EPT gets support from ACOG

If you haven't included expedited partner therapy (EPT) in your practice of treating patients with gonorrhea and chlamydia, more support for the measure has arrived in the form of a new committee opinion from the American College of Obstetricians and Gynecologists.1 The national organization is calling for providers to prescribe antibiotics for the male partners of their female patients diagnosed with chlamydia or gonorrhea to reduce high reinfection rate, as well as to push for legalization of expedited partner therapy in those states and jurisdictions where it is illegal or where the legal status of EPT is unclear or ambiguous.1

Chlamydia and gonorrhea are the top two most commonly reported sexually transmitted infections (STIs) in the United States.

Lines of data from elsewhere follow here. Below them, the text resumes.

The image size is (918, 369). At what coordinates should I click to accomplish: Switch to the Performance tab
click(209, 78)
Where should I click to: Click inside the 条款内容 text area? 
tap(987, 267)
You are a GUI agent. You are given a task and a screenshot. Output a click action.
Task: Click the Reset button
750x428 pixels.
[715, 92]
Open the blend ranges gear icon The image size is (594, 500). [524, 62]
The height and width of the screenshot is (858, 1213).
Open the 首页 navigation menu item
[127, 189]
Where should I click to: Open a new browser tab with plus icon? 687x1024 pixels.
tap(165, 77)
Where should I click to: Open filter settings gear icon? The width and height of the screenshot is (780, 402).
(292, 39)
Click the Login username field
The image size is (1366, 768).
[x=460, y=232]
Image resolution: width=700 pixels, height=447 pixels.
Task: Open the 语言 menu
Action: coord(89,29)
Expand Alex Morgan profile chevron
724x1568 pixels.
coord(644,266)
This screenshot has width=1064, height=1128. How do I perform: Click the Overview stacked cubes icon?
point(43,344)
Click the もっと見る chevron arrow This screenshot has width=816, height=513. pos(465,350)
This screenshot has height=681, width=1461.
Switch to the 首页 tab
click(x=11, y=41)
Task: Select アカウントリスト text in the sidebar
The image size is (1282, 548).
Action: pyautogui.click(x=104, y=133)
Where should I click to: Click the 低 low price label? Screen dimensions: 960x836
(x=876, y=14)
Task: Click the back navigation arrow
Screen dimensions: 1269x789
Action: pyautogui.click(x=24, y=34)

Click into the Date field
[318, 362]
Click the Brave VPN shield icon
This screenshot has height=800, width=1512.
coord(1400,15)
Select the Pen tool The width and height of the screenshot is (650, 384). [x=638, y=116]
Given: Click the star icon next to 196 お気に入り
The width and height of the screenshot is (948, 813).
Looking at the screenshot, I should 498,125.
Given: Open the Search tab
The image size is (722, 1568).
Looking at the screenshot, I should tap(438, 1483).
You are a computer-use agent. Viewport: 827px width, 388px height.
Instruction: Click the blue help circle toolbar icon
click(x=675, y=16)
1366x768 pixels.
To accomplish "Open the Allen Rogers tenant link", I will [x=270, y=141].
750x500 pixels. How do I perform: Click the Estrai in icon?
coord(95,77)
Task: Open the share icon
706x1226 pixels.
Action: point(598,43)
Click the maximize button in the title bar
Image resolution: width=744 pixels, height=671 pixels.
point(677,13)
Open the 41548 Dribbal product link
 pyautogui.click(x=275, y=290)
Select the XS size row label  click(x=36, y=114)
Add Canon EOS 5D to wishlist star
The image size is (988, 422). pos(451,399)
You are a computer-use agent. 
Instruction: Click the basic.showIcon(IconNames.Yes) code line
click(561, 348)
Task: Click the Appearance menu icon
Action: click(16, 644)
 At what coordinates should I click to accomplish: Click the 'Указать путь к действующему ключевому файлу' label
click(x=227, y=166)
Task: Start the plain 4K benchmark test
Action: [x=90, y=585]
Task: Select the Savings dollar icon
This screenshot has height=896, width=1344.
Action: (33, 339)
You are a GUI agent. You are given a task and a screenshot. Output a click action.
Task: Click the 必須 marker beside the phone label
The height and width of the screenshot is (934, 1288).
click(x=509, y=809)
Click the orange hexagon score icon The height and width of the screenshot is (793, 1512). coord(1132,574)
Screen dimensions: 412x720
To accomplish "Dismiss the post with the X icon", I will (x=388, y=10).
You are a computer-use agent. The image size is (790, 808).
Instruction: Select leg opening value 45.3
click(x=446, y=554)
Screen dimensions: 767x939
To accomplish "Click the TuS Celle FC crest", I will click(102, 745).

Girls ages 15-19 and young women ages 20-24 are especially impacted: The largest number of reported cases in 2009 of both STIs was among females in these two age groups.2

Evidence indicates that EPT can decrease reinfection rates compared to standard partner referrals for examination and treatment, said Diane Merritt, MD, chair of ACOG's Committee on Adolescent Health Care in a press release accompanying the publication. "Of course, it's preferable that a physician examine a patient in-person before prescribing medication, but the benefits of EPT among individuals whose partners are otherwise unlikely to seek care in preventing chlamydia and gonorrhea reinfections outweigh the risks to the partners," noted Merritt.

Available evidence indicates that EPT is at least equally effective to standard partner management for gonorrhea and chlamydia, notes Gail Bolan, MD, director of the Division of Sexually Transmitted Disease Prevention at the National Center for HIV/AIDS, Viral Hepatitis, STD, and TB Prevention in the Centers for Disease Control and Prevention (CDC). Evidence also indicates that traditional partner management by public health agencies and healthcare providers for these sexually transmitted infections (STIs) often is not feasible and that the benefits of EPT outweigh the risks, states Bolan. "We are pleased to hear that ACOG joins the list of professional organizations that now endorse EPT," Bolan comments. "These endorsements are important elements in establishing a standard of care for EPT."

Get on board

According to the CDC's most recent analysis, EPT might be legally permissible in 30 states, states Bolan. However, it is not widely practiced among many practitioners due to numerous barriers, including policies that don't allow for reimbursement for the cost of partner treatment, she notes.

"We hope that the ACOG opinion will encourage more practitioners to practice EPT to prevent reinfection of STIs and work with stakeholders to remove barriers to its implementation," says Bolan. 

The CDC has developed a toolkit to help policymakers and practitioners address barriers related to EPT implementation, notes Bolan. The information can be found at www.cdc.gov/std/ept.

Chlamydia and gonorrhea are infections that might not cause symptoms, or if they do, their presentation — vaginal or penile discharge, abnormal vaginal bleeding, cramping — might not set off warning bells in those who are infected. "Many people who have an STI are not aware of it and pass it to their partners," said Merritt. "Undiagnosed and untreated STIs can cause scarring and damage a woman's ability to become pregnant when she's ready to have a baby.

Chlamydia and gonorrhea can be quickly diagnosed with a simple urine test and treated with a short course of antibiotics, notes ACOG.

More data coming

Researchers in Washington state are doing a final analysis of data in a community-level trial of EPT. The goal of the study is to determine if an EPT program can decrease the prevalence of chlamydia and/or the incidence of gonorrhea in the state's women.

Case report-based triage appears to be working, which confirms earlier experience in King County3, reported Matthew Golden, MD, MPH, professor in the Department of Medicine and adjunct professor of epidemiology at the University of Washington, at the 2011 International Society for Sexually Transmitted Diseases Research in Quebec City, Canada.4 The program appears to have increased patient-delivered partner therapy use by providers and partner treatment, though not in all areas. Effect on prevalence of infection are yet to be defined, he stated.4

References

  1. Committee opinion no. 506: expedited partner therapy in the management of gonorrhea and chlamydia by obstetrician-gynecologists. Obstet Gynecol 2011; 118:761-766.
  2. Centers for Disease Control and Prevention. Sexually Transmitted Disease Surveillance, 2009. Atlanta: Department of Health and Human Services; 2010.
  3. Golden MR, Hughes JP, Brewer DD, et al. Evaluation of a population-based program of expedited partner therapy for gonorrhea and chlamydial infection. Sex Transm Dis 2007; 34:598-603.
  4. Golden MR. Expedited partner therapy. Presented at the International Society for STD Research. Quebec City, Canada; 2011.